Declared in this first section are the activities, sounds, and senses of a
night in Antigua. In the second section, the first person voice of the
narrator tells of a dream she has of herself "in the night." The narrator
recounts, in the third section, what "no one has ever said to me:" a
loving appreciation by a girl and her family of her father the night-soil
man. The fourth section reverts to the third person narrator to describe
another series of activities. In the last section, the first person narrator
returns to describe the future she sees for herself.
Inversely to Brooks's claim that temporalityy is a problem, and an
irreducible factor of any narrative statement in a way that location is
not" (22), in "In the Night" location is an irreducible factor of the story,
while temporality becomes an element of play. The story begins: "In
the night, way into the middle of the night, when the night isn't divided
like a sweet drink into little sips, when there is no just before midnight,
or just after midnight, when the night is round in some places, flat in
some places, and in some places like a deep hole, blue at the edge,
black inside, the night-soil men come" (6). The spatiality of the night
folds time into location rather than vice versa. "Round in some places,


flat in some places" describes a topography. The deep hole evokes
Caribbean history and the Middle Passage and also the space of the
outhouse holes that constitute Antiguan plumbing in the 1950s and
that the "night soil men" clean. "Blue at the edge, black inside" can
refer to an island at night or to an island with a population of African
descent. Although various characters' nighttime preparations for
"tomorrow" and the last section's projection into "one day" might
suggest that "In the Night" progresses from dusk to dawn, the night of
the story does not obey rules of time or progression.
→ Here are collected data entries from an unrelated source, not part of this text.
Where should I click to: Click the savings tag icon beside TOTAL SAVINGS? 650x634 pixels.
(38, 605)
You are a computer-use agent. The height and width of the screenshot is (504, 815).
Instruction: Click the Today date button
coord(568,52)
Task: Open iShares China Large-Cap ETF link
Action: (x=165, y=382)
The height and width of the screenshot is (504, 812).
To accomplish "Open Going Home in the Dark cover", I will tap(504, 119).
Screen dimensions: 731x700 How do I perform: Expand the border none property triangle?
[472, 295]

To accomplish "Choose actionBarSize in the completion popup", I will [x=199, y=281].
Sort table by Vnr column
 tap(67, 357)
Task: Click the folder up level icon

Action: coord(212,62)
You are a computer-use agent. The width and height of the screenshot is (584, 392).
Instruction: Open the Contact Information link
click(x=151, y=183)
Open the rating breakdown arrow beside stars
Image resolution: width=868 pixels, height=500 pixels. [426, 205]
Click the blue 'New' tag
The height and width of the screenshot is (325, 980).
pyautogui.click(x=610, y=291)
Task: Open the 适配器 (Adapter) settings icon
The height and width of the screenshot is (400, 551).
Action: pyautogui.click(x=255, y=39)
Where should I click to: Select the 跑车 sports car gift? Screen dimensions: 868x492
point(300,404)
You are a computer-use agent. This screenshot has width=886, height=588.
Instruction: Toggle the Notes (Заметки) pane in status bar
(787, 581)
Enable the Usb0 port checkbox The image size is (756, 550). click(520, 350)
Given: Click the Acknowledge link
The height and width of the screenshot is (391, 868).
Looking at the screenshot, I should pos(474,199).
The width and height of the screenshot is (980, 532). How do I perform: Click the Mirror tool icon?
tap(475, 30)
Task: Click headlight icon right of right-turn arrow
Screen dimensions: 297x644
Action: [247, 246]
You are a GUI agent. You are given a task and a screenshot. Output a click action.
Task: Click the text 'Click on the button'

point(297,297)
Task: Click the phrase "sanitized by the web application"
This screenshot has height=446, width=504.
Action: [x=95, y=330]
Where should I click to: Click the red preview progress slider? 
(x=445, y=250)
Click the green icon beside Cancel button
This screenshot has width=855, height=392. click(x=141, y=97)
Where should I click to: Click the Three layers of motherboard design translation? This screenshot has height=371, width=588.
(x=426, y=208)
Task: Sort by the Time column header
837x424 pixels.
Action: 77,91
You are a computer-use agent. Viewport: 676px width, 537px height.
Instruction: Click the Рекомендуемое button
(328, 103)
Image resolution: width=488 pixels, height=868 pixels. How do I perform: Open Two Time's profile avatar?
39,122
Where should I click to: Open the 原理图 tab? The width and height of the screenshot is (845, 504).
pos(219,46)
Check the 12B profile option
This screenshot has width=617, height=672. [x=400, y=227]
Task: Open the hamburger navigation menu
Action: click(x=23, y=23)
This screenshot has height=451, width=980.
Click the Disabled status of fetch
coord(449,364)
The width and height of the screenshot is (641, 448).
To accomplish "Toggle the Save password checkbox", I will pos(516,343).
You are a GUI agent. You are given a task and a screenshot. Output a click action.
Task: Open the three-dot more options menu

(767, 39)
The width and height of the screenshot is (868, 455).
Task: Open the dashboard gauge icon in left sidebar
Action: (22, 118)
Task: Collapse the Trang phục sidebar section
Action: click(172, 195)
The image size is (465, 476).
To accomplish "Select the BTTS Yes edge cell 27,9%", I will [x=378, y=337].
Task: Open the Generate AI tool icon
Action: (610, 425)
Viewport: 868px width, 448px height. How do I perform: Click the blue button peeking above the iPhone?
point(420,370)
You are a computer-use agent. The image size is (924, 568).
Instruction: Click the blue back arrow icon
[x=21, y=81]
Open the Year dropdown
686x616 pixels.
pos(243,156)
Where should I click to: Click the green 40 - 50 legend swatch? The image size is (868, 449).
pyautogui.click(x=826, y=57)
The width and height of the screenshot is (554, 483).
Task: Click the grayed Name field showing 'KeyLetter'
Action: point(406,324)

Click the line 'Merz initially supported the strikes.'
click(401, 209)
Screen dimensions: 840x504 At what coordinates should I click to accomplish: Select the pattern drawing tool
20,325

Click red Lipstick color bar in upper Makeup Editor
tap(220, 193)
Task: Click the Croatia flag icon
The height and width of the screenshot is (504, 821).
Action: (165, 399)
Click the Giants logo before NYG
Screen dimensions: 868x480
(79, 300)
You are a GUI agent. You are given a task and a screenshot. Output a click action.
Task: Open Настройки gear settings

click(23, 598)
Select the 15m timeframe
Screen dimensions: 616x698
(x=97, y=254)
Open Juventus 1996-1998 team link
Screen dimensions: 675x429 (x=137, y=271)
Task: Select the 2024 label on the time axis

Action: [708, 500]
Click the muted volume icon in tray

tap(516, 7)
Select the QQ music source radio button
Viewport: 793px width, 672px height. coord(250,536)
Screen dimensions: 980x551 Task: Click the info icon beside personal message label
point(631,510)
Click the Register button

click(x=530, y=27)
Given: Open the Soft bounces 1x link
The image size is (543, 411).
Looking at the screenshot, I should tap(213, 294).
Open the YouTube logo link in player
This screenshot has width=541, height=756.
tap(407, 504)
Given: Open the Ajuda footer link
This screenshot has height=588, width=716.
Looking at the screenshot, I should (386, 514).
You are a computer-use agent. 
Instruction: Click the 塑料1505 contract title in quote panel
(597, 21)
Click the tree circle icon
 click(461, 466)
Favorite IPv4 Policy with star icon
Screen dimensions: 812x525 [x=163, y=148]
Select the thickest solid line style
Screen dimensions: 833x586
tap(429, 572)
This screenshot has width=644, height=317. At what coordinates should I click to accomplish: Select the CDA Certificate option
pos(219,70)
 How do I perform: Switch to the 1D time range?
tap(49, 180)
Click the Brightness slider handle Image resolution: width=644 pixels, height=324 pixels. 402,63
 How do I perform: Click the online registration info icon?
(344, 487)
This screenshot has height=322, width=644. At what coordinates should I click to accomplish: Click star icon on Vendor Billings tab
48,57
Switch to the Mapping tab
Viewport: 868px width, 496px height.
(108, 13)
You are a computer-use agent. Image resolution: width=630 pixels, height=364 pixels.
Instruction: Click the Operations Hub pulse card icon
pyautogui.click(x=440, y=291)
It is an endless
middle without beginning or end; it is a time that is also a space.
In Brooks's account, the middle only appears in relation to the
beginning and the end as the space of the detours that confirm the
rule of heterosexuality. The middle of "In the Night," however, exists
outside of the succession that beginning and ending require. Not only
is "in the night" described as a place/time "when there is not just before
midnight, midnight, or just after midnight" (6), "In the Night" is a story
that does not follow any narrative structure of progression or
resolution. The story begins "way into the middle," and the subsequent
series of sections cannot move the plot in any particular direction since
they only relate to each other tangentially.
The subjects of "In the Night's" first sentence are the night-soil men
who clear the outhouses of the day's waste. Although the night exists in
relation to the day, the relation is not one of neatly opposing terms such
as dark/light, invisible/visible. "In the Night" the night-soil men, or the
narrator watching them, are able to see the truth of things that are not
as they appear: "The night-soil men can see a bird walking in the trees.
It isn't a bird. It is a woman who has removed her skin and is on her way
to drink the blood of her secret enemies" (6). In the night when spirits
walk freely, shifting appearances can be seen and seen through.
Along with the masks of magic creatures, in the night the false veneer
covering heterosexuality becomes transparent:

There is the sound of a man groaning in his sleep; there is the sound
of a woman disgusted at the man groaning. There is the sound of the
man stabbing the woman, the sound of her blood as it hits the floor.
the sound of Mr. Straffee, the undertaker, taking her body away. There
is the sound of her spirit, back from the dead, looking at the man who
used to groan; he is running a fever forever. (7)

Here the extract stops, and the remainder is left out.